WHAT THE TASK REQUIRES ▸ Return the records from the first line through the line containing "You are a GUI", and leave out the pictures.

[Collection entries]
· · · · · · ·
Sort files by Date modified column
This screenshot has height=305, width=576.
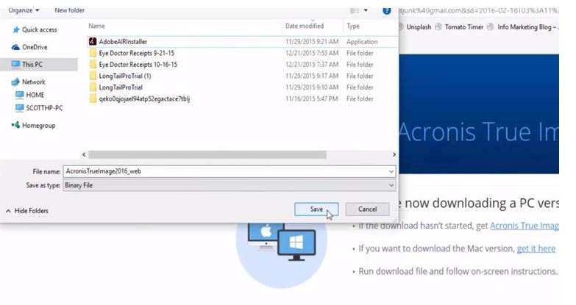[305, 26]
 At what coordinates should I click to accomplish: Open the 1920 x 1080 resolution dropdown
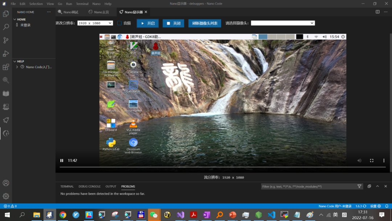(x=95, y=23)
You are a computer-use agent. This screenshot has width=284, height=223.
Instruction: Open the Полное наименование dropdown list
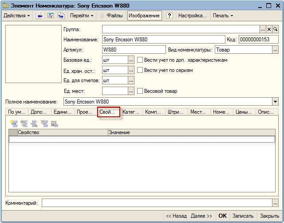(x=275, y=101)
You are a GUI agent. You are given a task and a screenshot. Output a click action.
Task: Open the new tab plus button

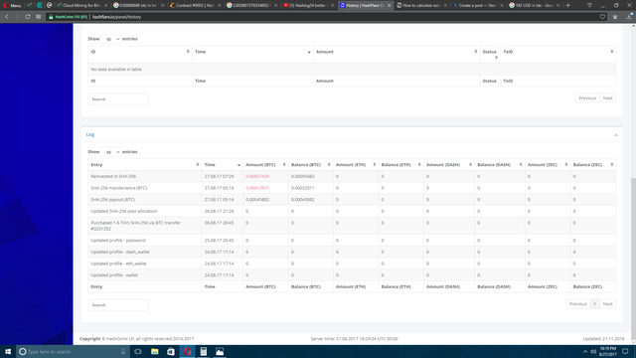(x=567, y=5)
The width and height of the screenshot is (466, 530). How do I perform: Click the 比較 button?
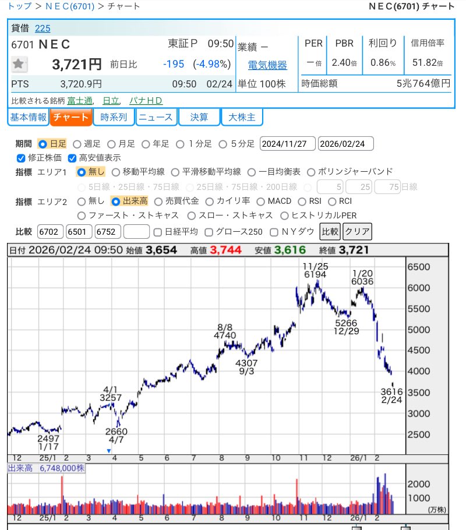pyautogui.click(x=329, y=231)
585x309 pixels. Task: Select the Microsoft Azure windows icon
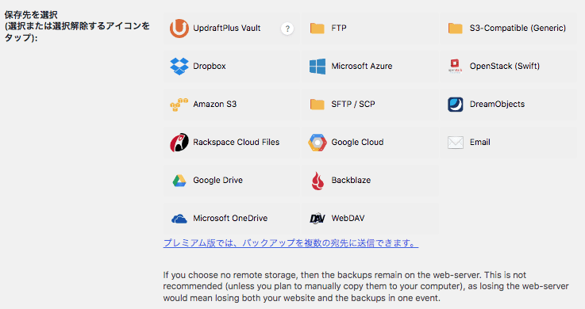[x=318, y=67]
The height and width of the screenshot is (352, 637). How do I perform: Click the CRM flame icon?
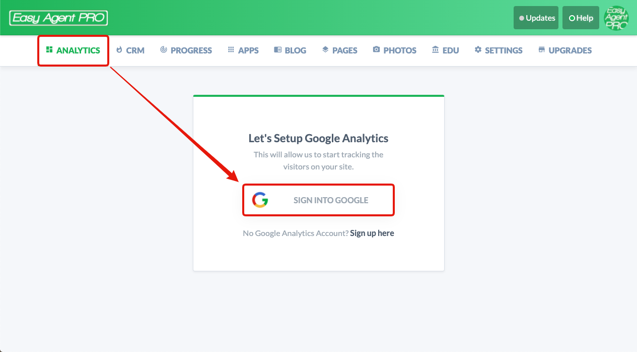(119, 50)

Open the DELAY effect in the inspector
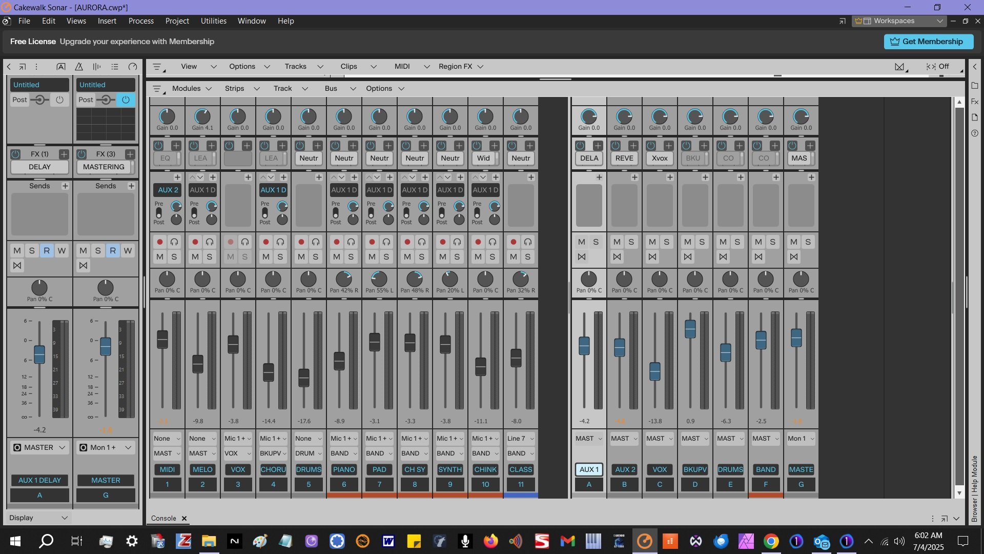point(39,167)
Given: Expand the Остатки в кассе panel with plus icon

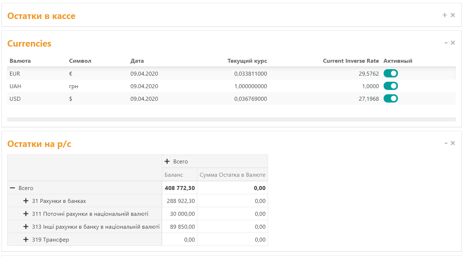Looking at the screenshot, I should [445, 15].

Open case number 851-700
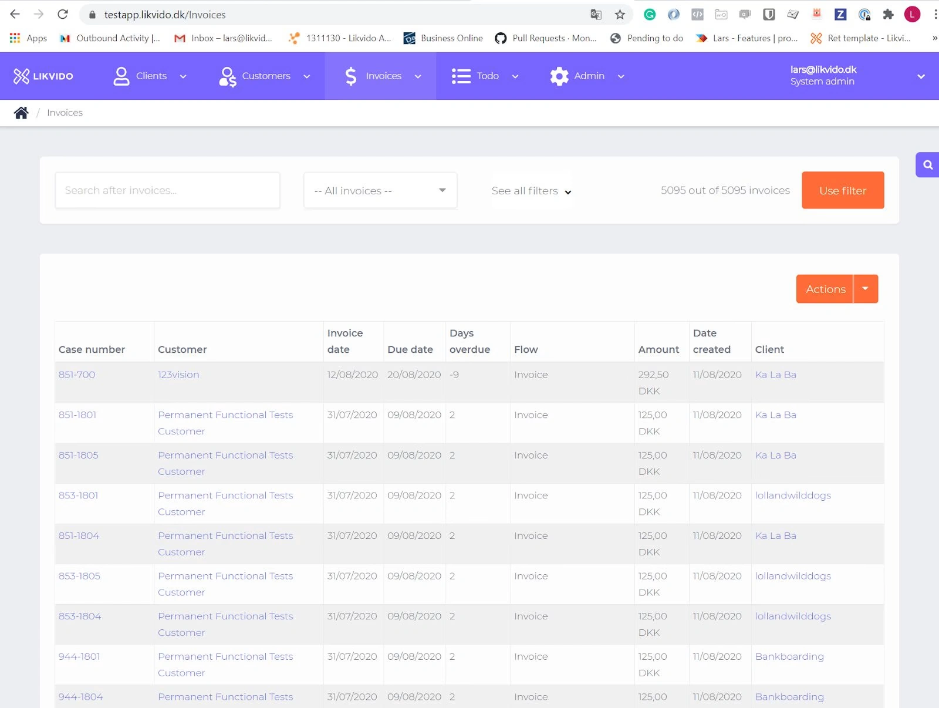[77, 375]
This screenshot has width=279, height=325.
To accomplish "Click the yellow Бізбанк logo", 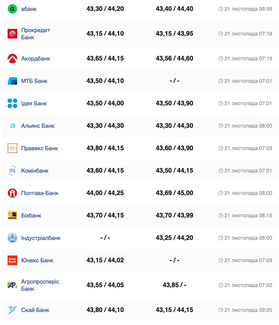I will click(12, 216).
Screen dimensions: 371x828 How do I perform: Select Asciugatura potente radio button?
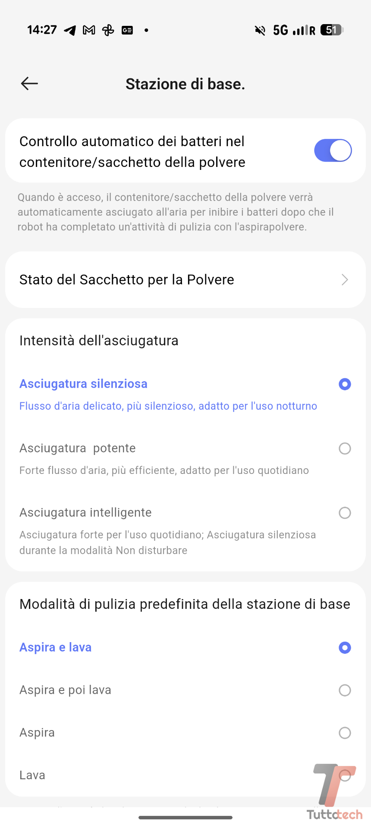(345, 449)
· · · · · · ·
RESPONSE TO THIS EXERCISE ▸
Sort files by Date modified column
This screenshot has height=305, width=576.
[305, 26]
 At what coordinates should I click to accomplish: Open the 1920 x 1080 resolution dropdown
(x=95, y=23)
You are a computer-use agent. This screenshot has width=284, height=223.
Instruction: Open the Полное наименование dropdown list
(x=275, y=101)
You are a GUI agent. You are given a task and a screenshot. Output a click action.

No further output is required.